Data to examine |
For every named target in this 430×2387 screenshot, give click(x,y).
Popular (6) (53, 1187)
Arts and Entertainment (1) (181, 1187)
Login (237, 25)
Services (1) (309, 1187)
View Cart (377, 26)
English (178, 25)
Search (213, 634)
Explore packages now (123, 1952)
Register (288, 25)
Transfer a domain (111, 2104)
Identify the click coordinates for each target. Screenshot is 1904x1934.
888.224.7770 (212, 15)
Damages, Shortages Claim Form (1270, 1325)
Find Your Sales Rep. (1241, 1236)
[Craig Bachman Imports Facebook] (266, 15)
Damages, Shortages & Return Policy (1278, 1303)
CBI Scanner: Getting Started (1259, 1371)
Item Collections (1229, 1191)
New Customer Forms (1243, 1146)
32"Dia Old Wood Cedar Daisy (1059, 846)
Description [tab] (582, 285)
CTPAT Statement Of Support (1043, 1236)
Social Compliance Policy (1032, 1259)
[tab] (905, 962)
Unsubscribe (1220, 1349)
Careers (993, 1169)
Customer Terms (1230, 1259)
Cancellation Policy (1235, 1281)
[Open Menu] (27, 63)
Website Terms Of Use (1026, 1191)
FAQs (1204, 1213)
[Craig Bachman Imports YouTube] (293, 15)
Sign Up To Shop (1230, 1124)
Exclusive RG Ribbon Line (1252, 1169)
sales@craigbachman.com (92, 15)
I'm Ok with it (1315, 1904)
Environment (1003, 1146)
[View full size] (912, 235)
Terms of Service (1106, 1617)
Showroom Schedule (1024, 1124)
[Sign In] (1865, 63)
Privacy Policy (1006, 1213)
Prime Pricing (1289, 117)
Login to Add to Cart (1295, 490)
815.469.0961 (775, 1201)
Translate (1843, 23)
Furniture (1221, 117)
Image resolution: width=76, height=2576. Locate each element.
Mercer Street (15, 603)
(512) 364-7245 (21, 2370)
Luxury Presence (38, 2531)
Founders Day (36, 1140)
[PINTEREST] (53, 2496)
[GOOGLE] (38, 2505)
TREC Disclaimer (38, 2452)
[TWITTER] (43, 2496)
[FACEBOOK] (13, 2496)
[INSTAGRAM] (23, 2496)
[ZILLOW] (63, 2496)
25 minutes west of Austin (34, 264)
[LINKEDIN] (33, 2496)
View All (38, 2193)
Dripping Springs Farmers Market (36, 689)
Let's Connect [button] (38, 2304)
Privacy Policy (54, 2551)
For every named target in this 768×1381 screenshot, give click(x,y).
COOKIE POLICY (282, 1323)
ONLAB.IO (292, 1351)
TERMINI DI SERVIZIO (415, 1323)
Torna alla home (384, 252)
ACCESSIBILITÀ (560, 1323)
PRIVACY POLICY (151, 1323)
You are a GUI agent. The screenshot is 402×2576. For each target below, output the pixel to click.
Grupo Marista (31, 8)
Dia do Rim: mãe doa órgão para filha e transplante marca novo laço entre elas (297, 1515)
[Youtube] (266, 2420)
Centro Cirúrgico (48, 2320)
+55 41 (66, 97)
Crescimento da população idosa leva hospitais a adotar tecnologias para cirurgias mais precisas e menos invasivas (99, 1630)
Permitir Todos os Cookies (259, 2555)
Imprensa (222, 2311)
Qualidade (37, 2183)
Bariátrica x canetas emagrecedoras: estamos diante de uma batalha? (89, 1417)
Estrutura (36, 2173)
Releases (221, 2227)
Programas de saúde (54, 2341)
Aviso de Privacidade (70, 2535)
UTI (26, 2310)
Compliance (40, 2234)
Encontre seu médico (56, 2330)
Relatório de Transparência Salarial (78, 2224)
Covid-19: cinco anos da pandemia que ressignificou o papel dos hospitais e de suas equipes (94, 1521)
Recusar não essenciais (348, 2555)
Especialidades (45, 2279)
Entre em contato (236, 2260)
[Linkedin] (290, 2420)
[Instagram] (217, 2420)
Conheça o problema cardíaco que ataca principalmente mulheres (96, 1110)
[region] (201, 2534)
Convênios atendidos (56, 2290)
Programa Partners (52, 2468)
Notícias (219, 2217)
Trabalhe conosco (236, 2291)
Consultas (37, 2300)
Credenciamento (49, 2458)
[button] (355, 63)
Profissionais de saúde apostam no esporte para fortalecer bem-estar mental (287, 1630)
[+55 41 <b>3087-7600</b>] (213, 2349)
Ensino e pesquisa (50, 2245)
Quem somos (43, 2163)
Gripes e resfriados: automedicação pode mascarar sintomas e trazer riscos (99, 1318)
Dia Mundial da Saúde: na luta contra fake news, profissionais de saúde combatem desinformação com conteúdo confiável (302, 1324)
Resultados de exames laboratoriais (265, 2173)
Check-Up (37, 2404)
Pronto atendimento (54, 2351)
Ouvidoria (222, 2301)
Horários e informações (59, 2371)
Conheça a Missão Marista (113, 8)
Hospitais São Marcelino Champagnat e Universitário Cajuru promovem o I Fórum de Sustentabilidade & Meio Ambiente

Exercise | Could you report how many lines of the listing contain the word "every"? Only the number is needed.

Answer space | 2